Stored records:
================
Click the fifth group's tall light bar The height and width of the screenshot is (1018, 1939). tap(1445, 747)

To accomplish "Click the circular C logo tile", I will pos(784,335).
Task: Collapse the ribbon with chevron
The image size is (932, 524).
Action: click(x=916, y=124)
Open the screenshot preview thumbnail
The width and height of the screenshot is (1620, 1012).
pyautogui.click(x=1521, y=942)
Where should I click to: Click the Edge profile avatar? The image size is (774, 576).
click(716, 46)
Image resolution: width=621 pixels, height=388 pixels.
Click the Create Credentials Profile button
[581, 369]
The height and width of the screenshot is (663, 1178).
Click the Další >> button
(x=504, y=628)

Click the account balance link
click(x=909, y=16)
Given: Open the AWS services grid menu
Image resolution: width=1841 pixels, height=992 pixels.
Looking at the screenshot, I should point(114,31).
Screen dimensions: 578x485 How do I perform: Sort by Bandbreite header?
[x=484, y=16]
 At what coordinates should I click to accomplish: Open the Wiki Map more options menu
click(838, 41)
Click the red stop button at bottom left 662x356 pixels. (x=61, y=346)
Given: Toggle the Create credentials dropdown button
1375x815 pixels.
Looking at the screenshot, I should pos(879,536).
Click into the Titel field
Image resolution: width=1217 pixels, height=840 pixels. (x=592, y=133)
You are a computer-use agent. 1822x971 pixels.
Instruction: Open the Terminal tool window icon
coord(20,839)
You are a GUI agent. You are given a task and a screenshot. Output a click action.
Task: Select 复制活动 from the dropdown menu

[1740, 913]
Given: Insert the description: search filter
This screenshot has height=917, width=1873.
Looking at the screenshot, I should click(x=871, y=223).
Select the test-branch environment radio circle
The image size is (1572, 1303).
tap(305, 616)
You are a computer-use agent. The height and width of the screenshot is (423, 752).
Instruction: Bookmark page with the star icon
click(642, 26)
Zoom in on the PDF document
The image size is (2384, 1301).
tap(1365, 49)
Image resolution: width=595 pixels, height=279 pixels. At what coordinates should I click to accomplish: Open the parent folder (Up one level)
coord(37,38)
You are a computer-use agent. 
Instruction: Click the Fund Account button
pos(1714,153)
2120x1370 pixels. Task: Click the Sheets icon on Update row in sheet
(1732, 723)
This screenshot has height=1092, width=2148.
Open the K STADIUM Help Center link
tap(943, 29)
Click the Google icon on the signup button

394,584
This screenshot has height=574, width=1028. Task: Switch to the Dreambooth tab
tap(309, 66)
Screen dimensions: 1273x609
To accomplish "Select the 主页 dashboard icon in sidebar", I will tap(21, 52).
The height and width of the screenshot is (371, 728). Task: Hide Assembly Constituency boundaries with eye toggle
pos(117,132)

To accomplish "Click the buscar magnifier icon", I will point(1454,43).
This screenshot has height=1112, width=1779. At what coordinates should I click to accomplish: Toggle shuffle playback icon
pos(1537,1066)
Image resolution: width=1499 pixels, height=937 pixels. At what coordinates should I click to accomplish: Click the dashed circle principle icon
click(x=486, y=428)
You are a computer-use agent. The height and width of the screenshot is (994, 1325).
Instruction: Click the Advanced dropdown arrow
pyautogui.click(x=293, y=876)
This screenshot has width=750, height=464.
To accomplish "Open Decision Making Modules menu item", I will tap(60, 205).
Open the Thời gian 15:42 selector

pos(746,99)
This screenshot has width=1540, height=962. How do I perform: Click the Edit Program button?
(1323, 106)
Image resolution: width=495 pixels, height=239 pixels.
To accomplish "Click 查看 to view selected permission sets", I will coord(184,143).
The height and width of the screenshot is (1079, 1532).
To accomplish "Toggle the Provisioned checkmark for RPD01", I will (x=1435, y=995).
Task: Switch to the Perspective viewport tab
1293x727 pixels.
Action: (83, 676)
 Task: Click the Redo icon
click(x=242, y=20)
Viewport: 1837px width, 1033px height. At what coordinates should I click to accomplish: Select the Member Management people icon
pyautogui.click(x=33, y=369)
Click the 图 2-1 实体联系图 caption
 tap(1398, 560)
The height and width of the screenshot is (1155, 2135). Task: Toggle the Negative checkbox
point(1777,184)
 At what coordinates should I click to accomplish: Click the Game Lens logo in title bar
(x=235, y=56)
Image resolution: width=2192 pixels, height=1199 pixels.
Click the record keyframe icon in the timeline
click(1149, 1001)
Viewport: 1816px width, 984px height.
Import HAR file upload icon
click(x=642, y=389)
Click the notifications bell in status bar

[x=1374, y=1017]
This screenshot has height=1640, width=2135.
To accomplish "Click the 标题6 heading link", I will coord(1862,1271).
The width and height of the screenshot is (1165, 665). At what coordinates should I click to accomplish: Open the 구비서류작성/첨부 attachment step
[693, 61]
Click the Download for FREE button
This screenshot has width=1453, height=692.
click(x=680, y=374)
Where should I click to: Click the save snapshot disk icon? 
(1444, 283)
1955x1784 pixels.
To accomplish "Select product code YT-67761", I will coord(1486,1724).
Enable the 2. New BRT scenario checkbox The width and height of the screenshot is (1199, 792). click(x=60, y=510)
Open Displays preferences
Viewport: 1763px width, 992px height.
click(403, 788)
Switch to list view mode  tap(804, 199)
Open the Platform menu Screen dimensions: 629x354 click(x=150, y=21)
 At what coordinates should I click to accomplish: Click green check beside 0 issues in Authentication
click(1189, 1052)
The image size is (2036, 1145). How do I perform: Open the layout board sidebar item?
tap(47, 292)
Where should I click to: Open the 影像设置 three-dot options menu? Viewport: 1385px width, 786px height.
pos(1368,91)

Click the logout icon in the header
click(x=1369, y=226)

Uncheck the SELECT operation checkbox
================
The entries above need to be transcribed with no differences at all.

TASK RESPONSE:
Click the fifth group's tall light bar The height and width of the screenshot is (1018, 1939). tap(1445, 747)

To accomplish "Click the circular C logo tile", I will pos(784,335).
Task: Collapse the ribbon with chevron
The image size is (932, 524).
Action: click(x=916, y=124)
Open the screenshot preview thumbnail
The width and height of the screenshot is (1620, 1012).
pyautogui.click(x=1521, y=942)
Where should I click to: Click the Edge profile avatar? The image size is (774, 576).
click(716, 46)
Image resolution: width=621 pixels, height=388 pixels.
Click the Create Credentials Profile button
[581, 369]
The height and width of the screenshot is (663, 1178).
Click the Další >> button
(x=504, y=628)

Click the account balance link
click(x=909, y=16)
Given: Open the AWS services grid menu
Image resolution: width=1841 pixels, height=992 pixels.
Looking at the screenshot, I should point(114,31).
Screen dimensions: 578x485 How do I perform: Sort by Bandbreite header?
[x=484, y=16]
 At what coordinates should I click to accomplish: Open the Wiki Map more options menu
click(838, 41)
Click the red stop button at bottom left 662x356 pixels. (x=61, y=346)
Given: Toggle the Create credentials dropdown button
1375x815 pixels.
Looking at the screenshot, I should pos(879,536).
Click into the Titel field
Image resolution: width=1217 pixels, height=840 pixels. (x=592, y=133)
You are a computer-use agent. 1822x971 pixels.
Instruction: Open the Terminal tool window icon
coord(20,839)
You are a GUI agent. You are given a task and a screenshot. Output a click action.
Task: Select 复制活动 from the dropdown menu

[1740, 913]
Given: Insert the description: search filter
This screenshot has height=917, width=1873.
Looking at the screenshot, I should click(x=871, y=223).
Select the test-branch environment radio circle
The image size is (1572, 1303).
tap(305, 616)
You are a computer-use agent. The height and width of the screenshot is (423, 752).
Instruction: Bookmark page with the star icon
click(642, 26)
Zoom in on the PDF document
The image size is (2384, 1301).
tap(1365, 49)
Image resolution: width=595 pixels, height=279 pixels. At what coordinates should I click to accomplish: Open the parent folder (Up one level)
coord(37,38)
You are a computer-use agent. 
Instruction: Click the Fund Account button
pos(1714,153)
2120x1370 pixels. Task: Click the Sheets icon on Update row in sheet
(1732, 723)
This screenshot has height=1092, width=2148.
Open the K STADIUM Help Center link
tap(943, 29)
Click the Google icon on the signup button

394,584
This screenshot has height=574, width=1028. Task: Switch to the Dreambooth tab
tap(309, 66)
Screen dimensions: 1273x609
To accomplish "Select the 主页 dashboard icon in sidebar", I will tap(21, 52).
The height and width of the screenshot is (371, 728). Task: Hide Assembly Constituency boundaries with eye toggle
pos(117,132)

To accomplish "Click the buscar magnifier icon", I will point(1454,43).
This screenshot has height=1112, width=1779. At what coordinates should I click to accomplish: Toggle shuffle playback icon
pos(1537,1066)
Image resolution: width=1499 pixels, height=937 pixels. At what coordinates should I click to accomplish: Click the dashed circle principle icon
click(x=486, y=428)
You are a computer-use agent. The height and width of the screenshot is (994, 1325).
Instruction: Click the Advanced dropdown arrow
pyautogui.click(x=293, y=876)
This screenshot has width=750, height=464.
To accomplish "Open Decision Making Modules menu item", I will tap(60, 205).
Open the Thời gian 15:42 selector

pos(746,99)
This screenshot has width=1540, height=962. How do I perform: Click the Edit Program button?
(1323, 106)
Image resolution: width=495 pixels, height=239 pixels.
To accomplish "Click 查看 to view selected permission sets", I will coord(184,143).
The height and width of the screenshot is (1079, 1532).
To accomplish "Toggle the Provisioned checkmark for RPD01", I will (x=1435, y=995).
Task: Switch to the Perspective viewport tab
1293x727 pixels.
Action: (83, 676)
 Task: Click the Redo icon
click(x=242, y=20)
Viewport: 1837px width, 1033px height. At what coordinates should I click to accomplish: Select the Member Management people icon
pyautogui.click(x=33, y=369)
Click the 图 2-1 实体联系图 caption
 tap(1398, 560)
The height and width of the screenshot is (1155, 2135). Task: Toggle the Negative checkbox
point(1777,184)
 At what coordinates should I click to accomplish: Click the Game Lens logo in title bar
(x=235, y=56)
Image resolution: width=2192 pixels, height=1199 pixels.
Click the record keyframe icon in the timeline
click(1149, 1001)
Viewport: 1816px width, 984px height.
Import HAR file upload icon
click(x=642, y=389)
Click the notifications bell in status bar

[x=1374, y=1017]
This screenshot has height=1640, width=2135.
To accomplish "Click the 标题6 heading link", I will coord(1862,1271).
The width and height of the screenshot is (1165, 665). At what coordinates should I click to accomplish: Open the 구비서류작성/첨부 attachment step
[693, 61]
Click the Download for FREE button
This screenshot has width=1453, height=692.
click(x=680, y=374)
Where should I click to: Click the save snapshot disk icon? 
(1444, 283)
1955x1784 pixels.
To accomplish "Select product code YT-67761", I will coord(1486,1724).
Enable the 2. New BRT scenario checkbox The width and height of the screenshot is (1199, 792). click(x=60, y=510)
Open Displays preferences
Viewport: 1763px width, 992px height.
click(403, 788)
Switch to list view mode  tap(804, 199)
Open the Platform menu Screen dimensions: 629x354 click(x=150, y=21)
 At what coordinates should I click to accomplish: Click green check beside 0 issues in Authentication
click(1189, 1052)
The image size is (2036, 1145). How do I perform: Open the layout board sidebar item?
tap(47, 292)
Where should I click to: Open the 影像设置 three-dot options menu? Viewport: 1385px width, 786px height.
pos(1368,91)

Click the logout icon in the header
click(x=1369, y=226)

Uncheck the SELECT operation checkbox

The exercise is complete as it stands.